Just last month MDRC, a nonpartisan social-policy research group, released interim findings on a major pilot, Paycheck Plus, that provided an up-to-$ 2,000 bonus to childless workers at tax time.  The study, which was designed by top economists including Harvard’s Lawrence Katz, included a randomized control trial involving more than 6,000 low-income, single adults without dependent children in New York City, half of whom received the bonus. It found that bonus boosted income (including the bonus) and rates of employment. The researchers linked the pilot to other positive results, such as increased tax filing and increased child-support payments.

With an all-Republican federal government focused on expensive high-income and corporate tax cuts, the place to start over the next three years may be at the state level. States like California have shown they can lead in increasing the family EITC levels, and could also step up to create state EITCs for All. If the federal estate tax is deeply cut or eliminated, as Republicans continue to push for, California and other states could consider higher state estate taxes as one potential way to help cover the costs of an EITC for All expansion.

This is not to suggest an EITC for All is the only compelling progressive tax priority.

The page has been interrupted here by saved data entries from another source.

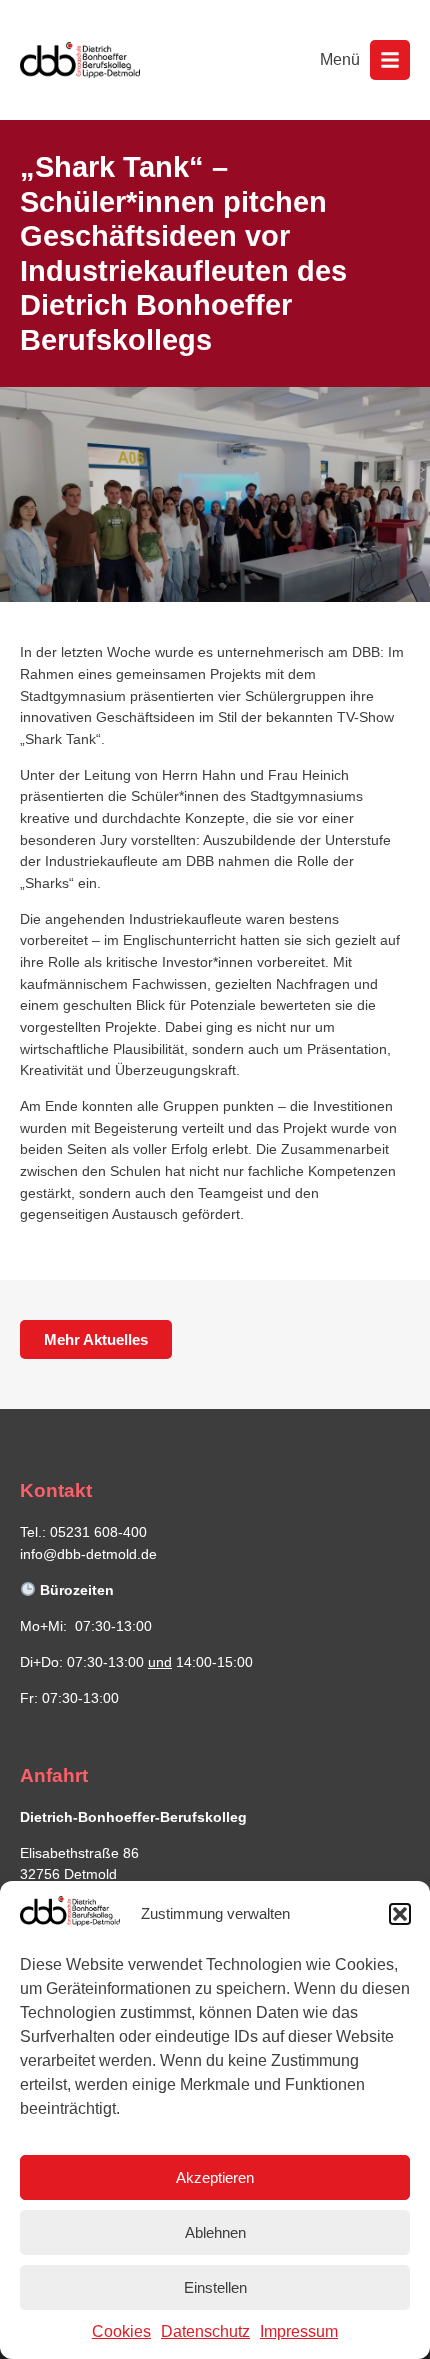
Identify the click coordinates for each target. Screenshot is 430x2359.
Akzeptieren (215, 2177)
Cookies (121, 2331)
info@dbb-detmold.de (88, 1554)
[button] (400, 1914)
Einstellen (215, 2287)
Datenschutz (205, 2331)
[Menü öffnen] (390, 60)
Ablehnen (215, 2232)
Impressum (299, 2331)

Funds for increasing the EITC for All to higher incomes would have to be balanced against the compelling need for more support through child allowances or increased refundable tax credits for the youngest of children in the poorest of families.  But an EITC for All would efficiently and substantially provide millions of Americans with greater economic security and dignity. There’s no reason that should be limited to only those who list dependent children on their tax forms.